Como o público reage?

O público de Wuppertal, onde a gente também se apresentou, é diferente do público aqui da França. São seres humanos diferentes, países diferentes, outra linguagem também. Tem esse distanciamento porque eu não falo francês. Mas tem esse almejo pelo encontro.

Como é trabalhar na companhia criada por Pina Bausch sem a Pina Bausch?

Eu acredito que ainda tem Pina Bausch. A presença dela ainda está lá.

Como se transmite essa presença? São os bailarinos que ainda estão na companhia e que trabalharam com ela?

Com certeza, sim, e a energia.

Esta é a primeira criação de Boris Charmatz para o Tanztheater Wuppertal Pina Bausch. Ele é o novo diretor artístico da companhia. Como foi trabalhar com ele?

Foi bom. Ele desafiou a gente a fazer muita coisa, fez a gente aprender muita coisa. Acho que aprendi a trabalhar coletivamente, tão perto de pessoas, não sei, este coletivo tão junto.
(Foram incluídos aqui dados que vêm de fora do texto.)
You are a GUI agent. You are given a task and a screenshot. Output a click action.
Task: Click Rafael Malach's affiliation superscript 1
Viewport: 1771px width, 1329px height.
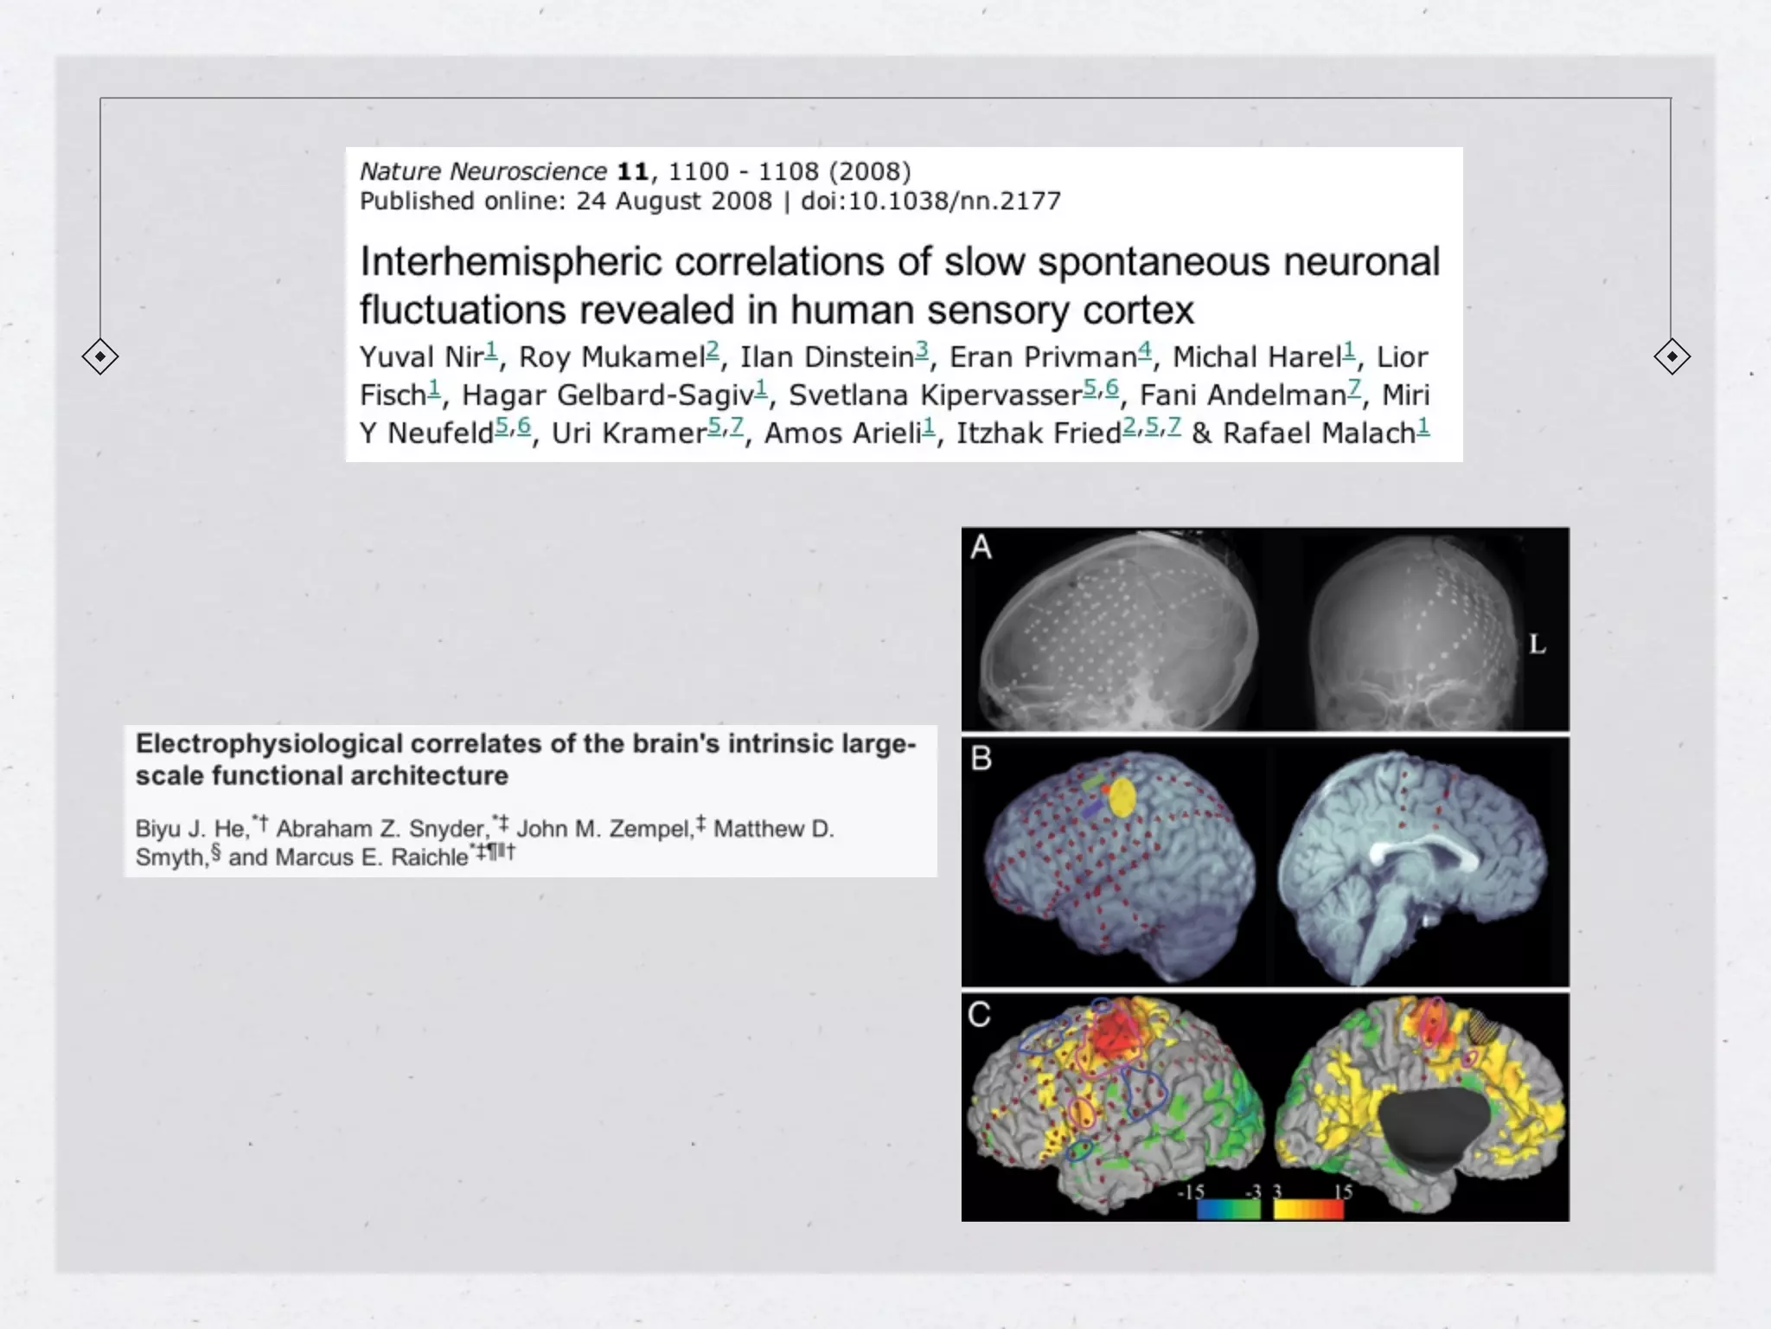pos(1423,426)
Eu acho que nunca trabalhei assim antes, com tanta gente, 20 pessoas. Coletividade, aprendi isso.

Quando assistimos ao espetáculo, vemos um corpo coletivo, mas sentimos as emoções de cada bailarino individualmente. Como é construir esse corpo coletivo, partindo de cada um?

O individual cria o coletivo. Cada um traz a sua história e a gente conta o todo.

Como foi o processo de criação da peça? Parece que é tudo muito improvisado, mas está tudo escrito?

Sim. A gente tem essa liberdade de construir o que a gente quiser com o nosso corpo, a mensagem que a gente quer passar, mas tem algo escrito que a gente tem que seguir. Por exemplo, seguir os sinos, dançar ao mesmo tempo que a gente está cantando, parar quando tem silêncio, começar de novo quando se canta de novo.

Durante a sua vida, Pina Bausch quis integrar bailarinos diferentes, com formações diferentes, corpos diferentes. Você é a primeira bailarina transgênero da companhia, que integrou em 2020. O que isso representa?

É babado! [Risos] Não sei se essa palavra existe em Portugal, mas no Brasil a gente fala que é babado.

O que isso quer dizer?

Acho que não consigo traduzir. Significa muito para mim, mas também existe o peso de um corpo existir num lugar pela primeira vez. Então, é babado com esse peso de existir num lugar pela primeira vez.

A dança pode contribuir para mudar o olhar das pessoas e para integrar corpos que até agora foram invisíveis?

Com certeza, com certeza. Eu costumava pensar: se não for no meio da arte, onde é que o meu corpo cabe? Politicamente, mesmo não querendo ser, também acredito que eu sou um corpo político.

Ou seja, foi a arte que lhe deu o seu espaço?

Sim, com certeza. Acredito que sim, mas eu também dei o meu espaço a mim mesma antes da arte.

Para terminar, quando é que começou a dançar e o que a dança representa para você?

Comecei a dançar com seis anos, em Paracuru, uma cidade no Brasil. Agora tenho 26 anos. O que a dança representa para mim é estar viva. Dançar representa a minha vivência, esse meu almejo por continuar viva.